Data entries:
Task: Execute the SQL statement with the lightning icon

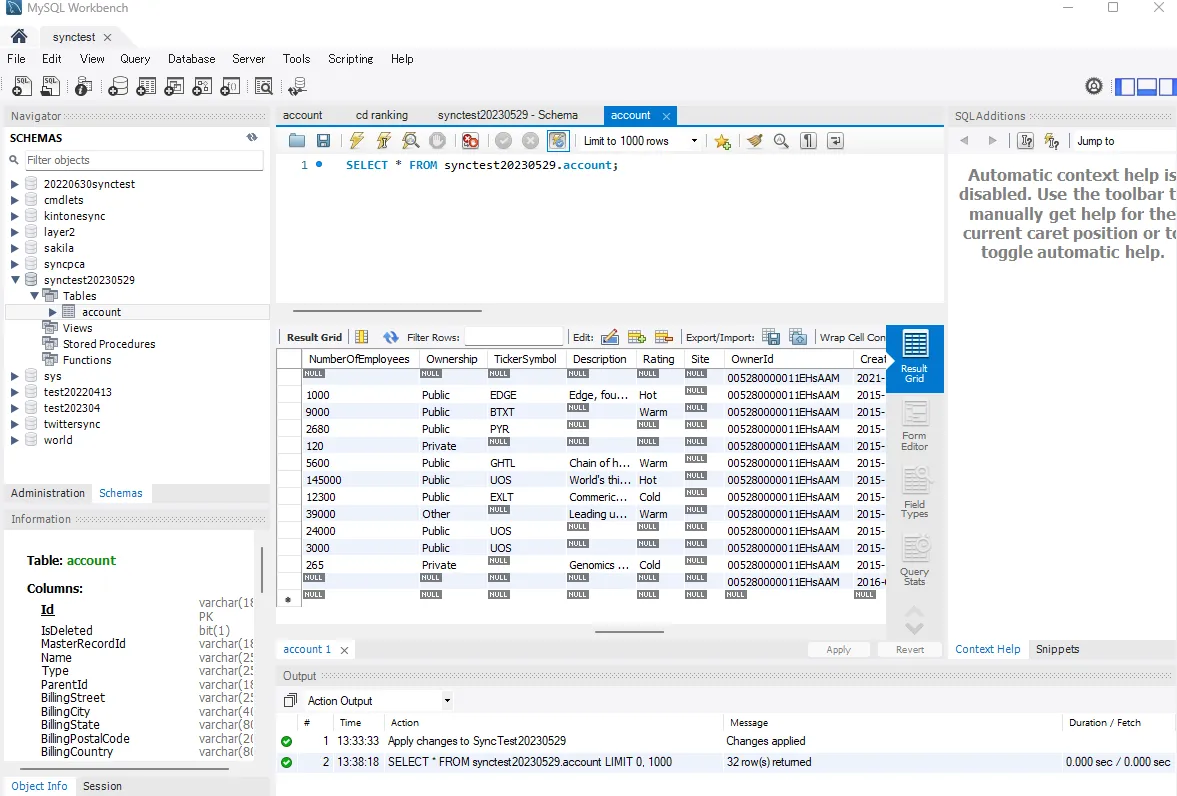Action: [x=356, y=141]
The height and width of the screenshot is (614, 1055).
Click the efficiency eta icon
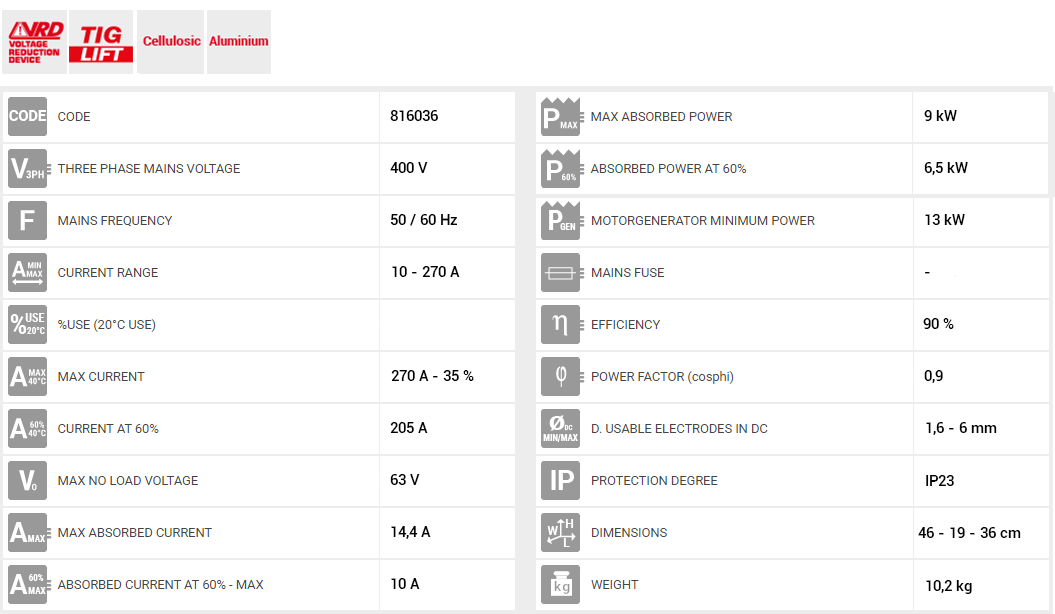pos(560,324)
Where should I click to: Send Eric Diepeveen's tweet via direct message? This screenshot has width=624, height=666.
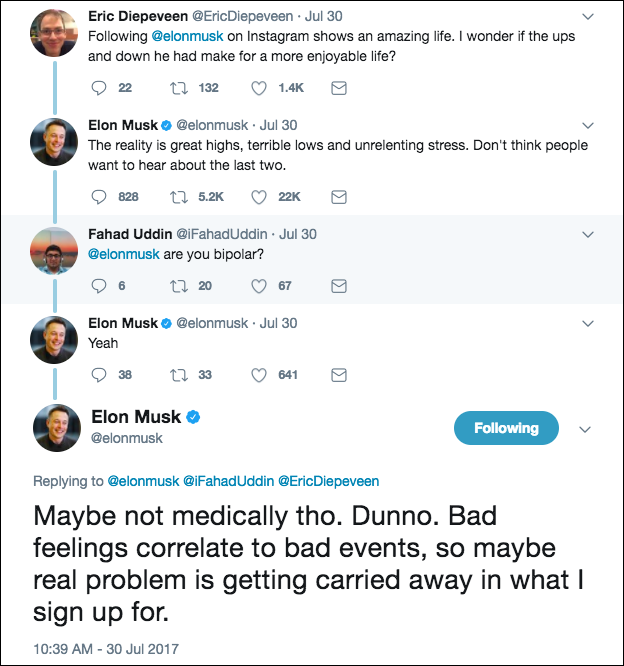tap(338, 88)
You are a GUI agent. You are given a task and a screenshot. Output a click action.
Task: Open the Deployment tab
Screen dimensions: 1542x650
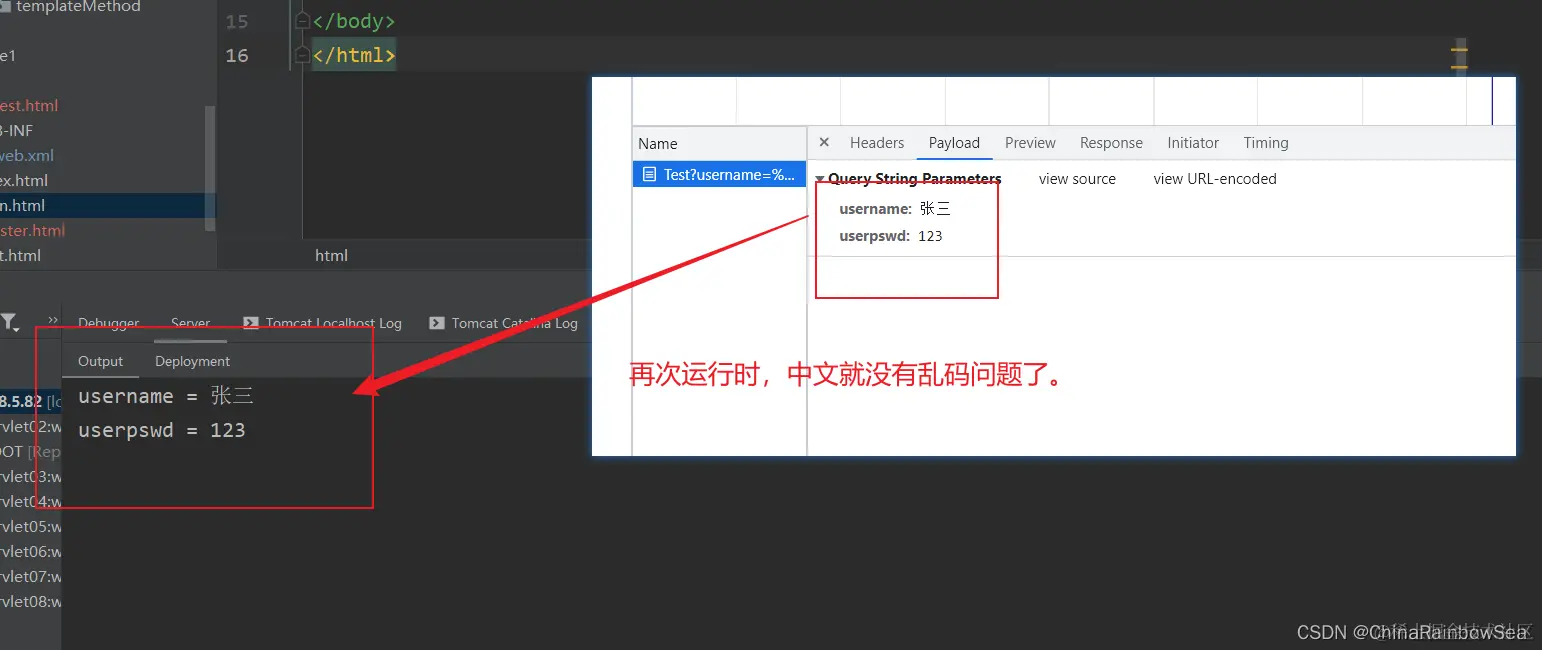191,360
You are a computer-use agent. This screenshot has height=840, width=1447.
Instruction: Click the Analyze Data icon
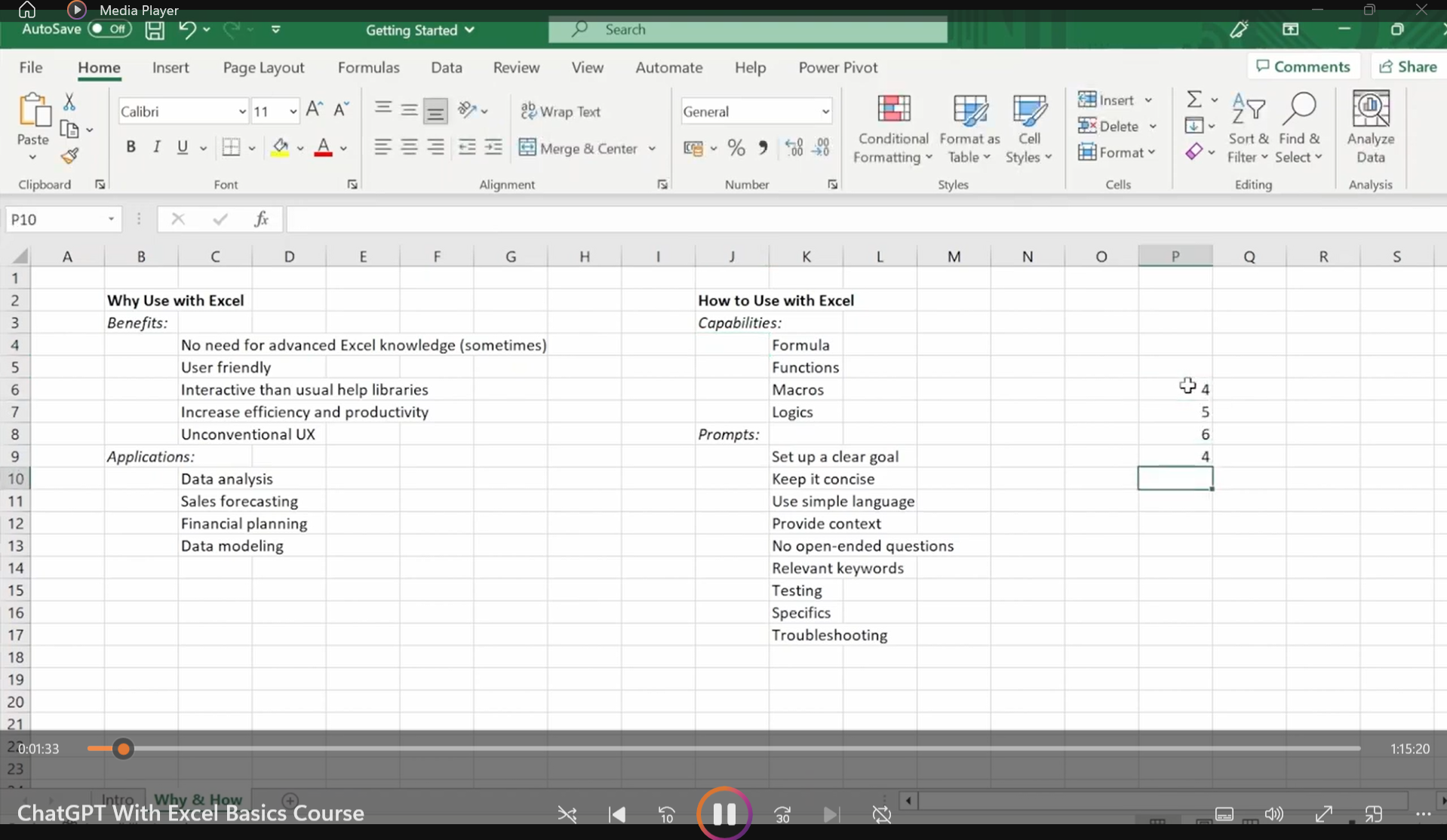tap(1370, 128)
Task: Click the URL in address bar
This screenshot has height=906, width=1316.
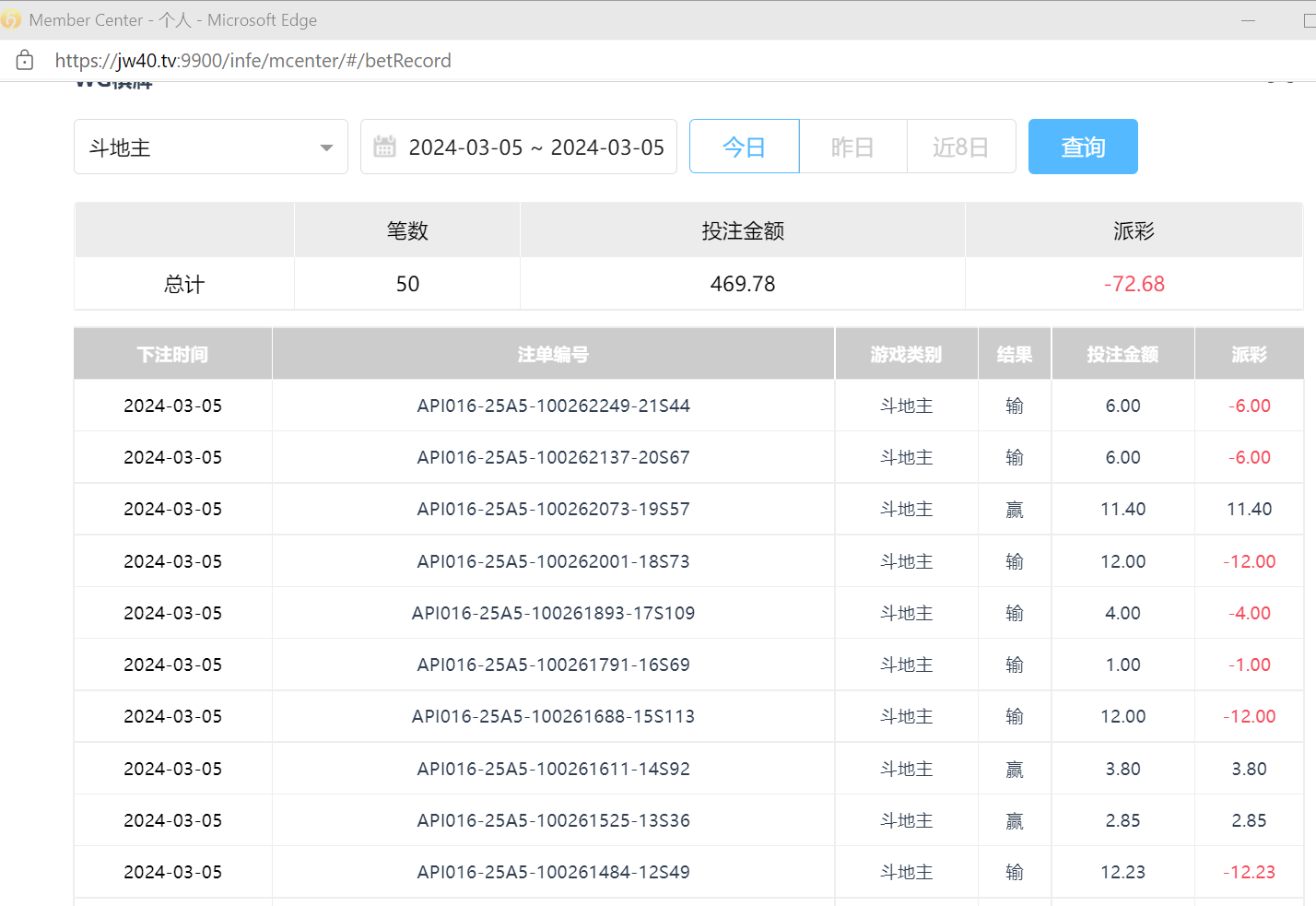Action: click(x=253, y=61)
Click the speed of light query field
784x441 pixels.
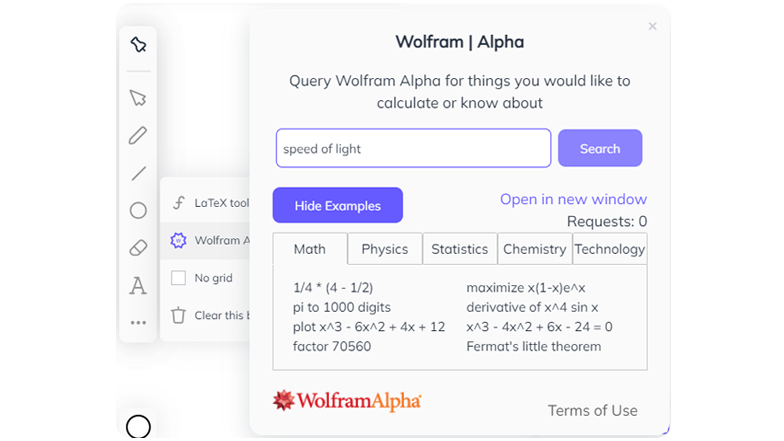(414, 148)
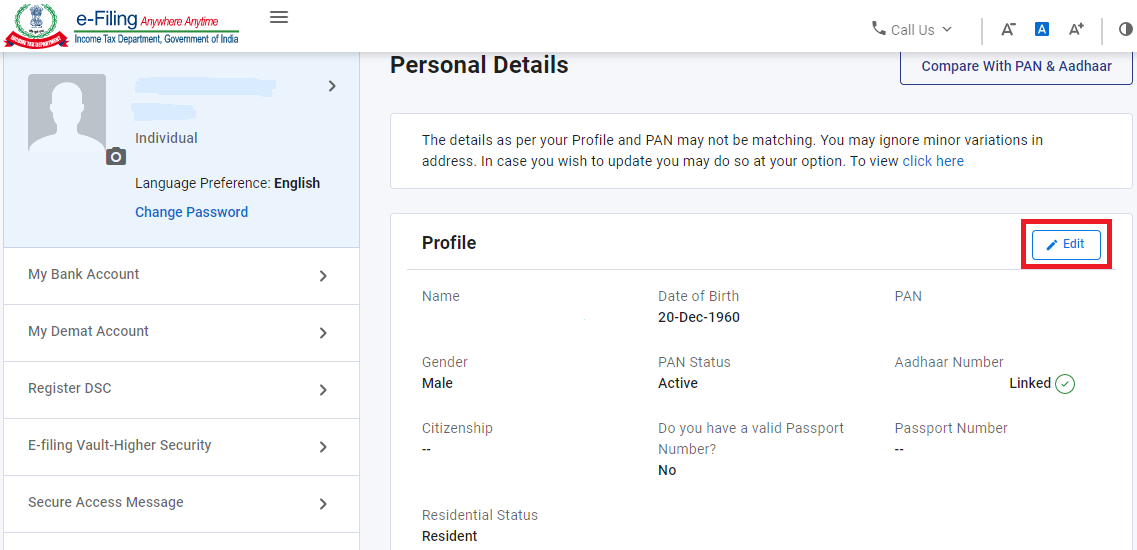Image resolution: width=1137 pixels, height=550 pixels.
Task: Click the camera icon to change photo
Action: click(x=116, y=156)
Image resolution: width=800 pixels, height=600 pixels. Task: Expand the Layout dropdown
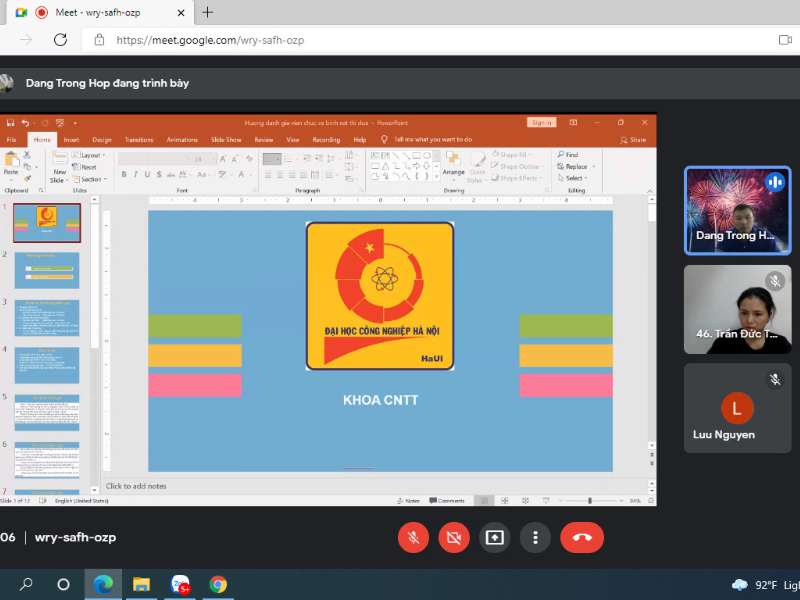[91, 155]
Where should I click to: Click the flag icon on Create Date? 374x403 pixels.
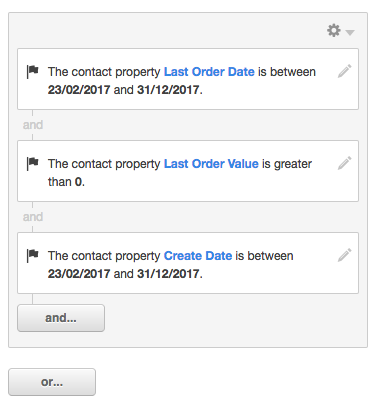point(32,255)
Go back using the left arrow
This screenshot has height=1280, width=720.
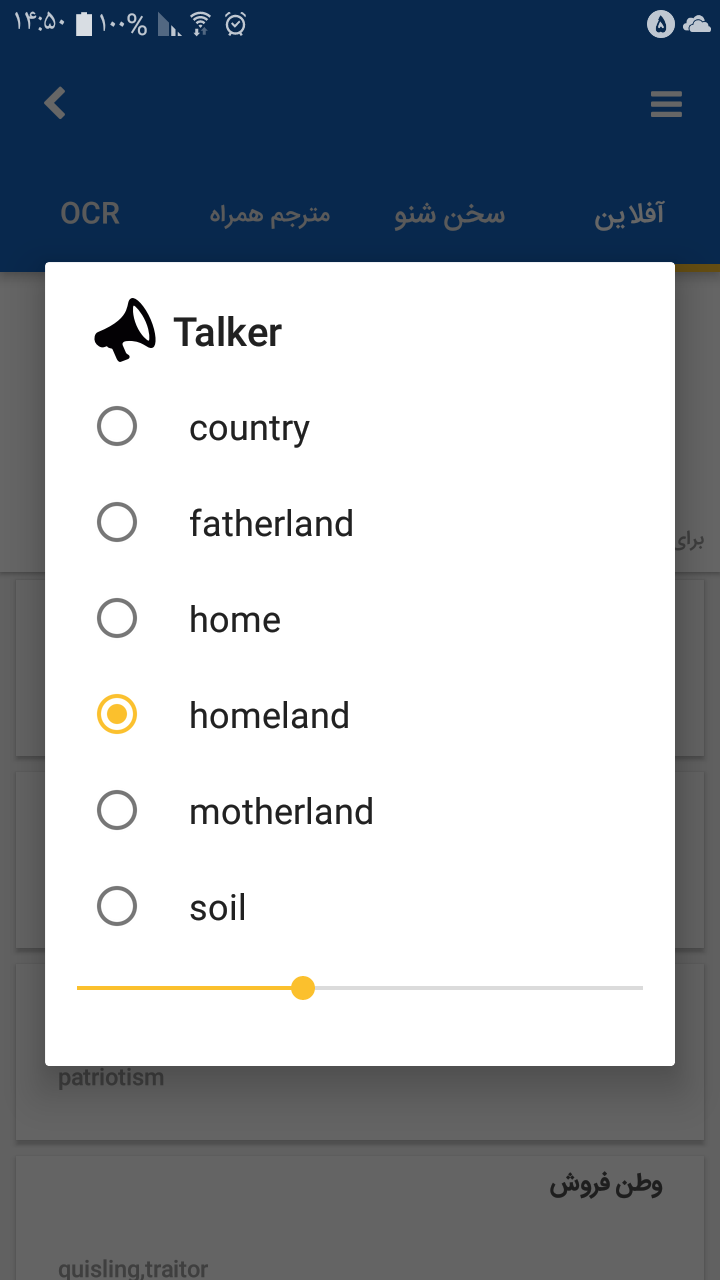coord(55,103)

## To do
Task for the records above: copy every line in which the word "agent" occurs.

## Expected output
You are a GUI agent. You are given a task and a screenshot. Output a click action.
You are a computer-use agent. This screenshot has height=840, width=1447.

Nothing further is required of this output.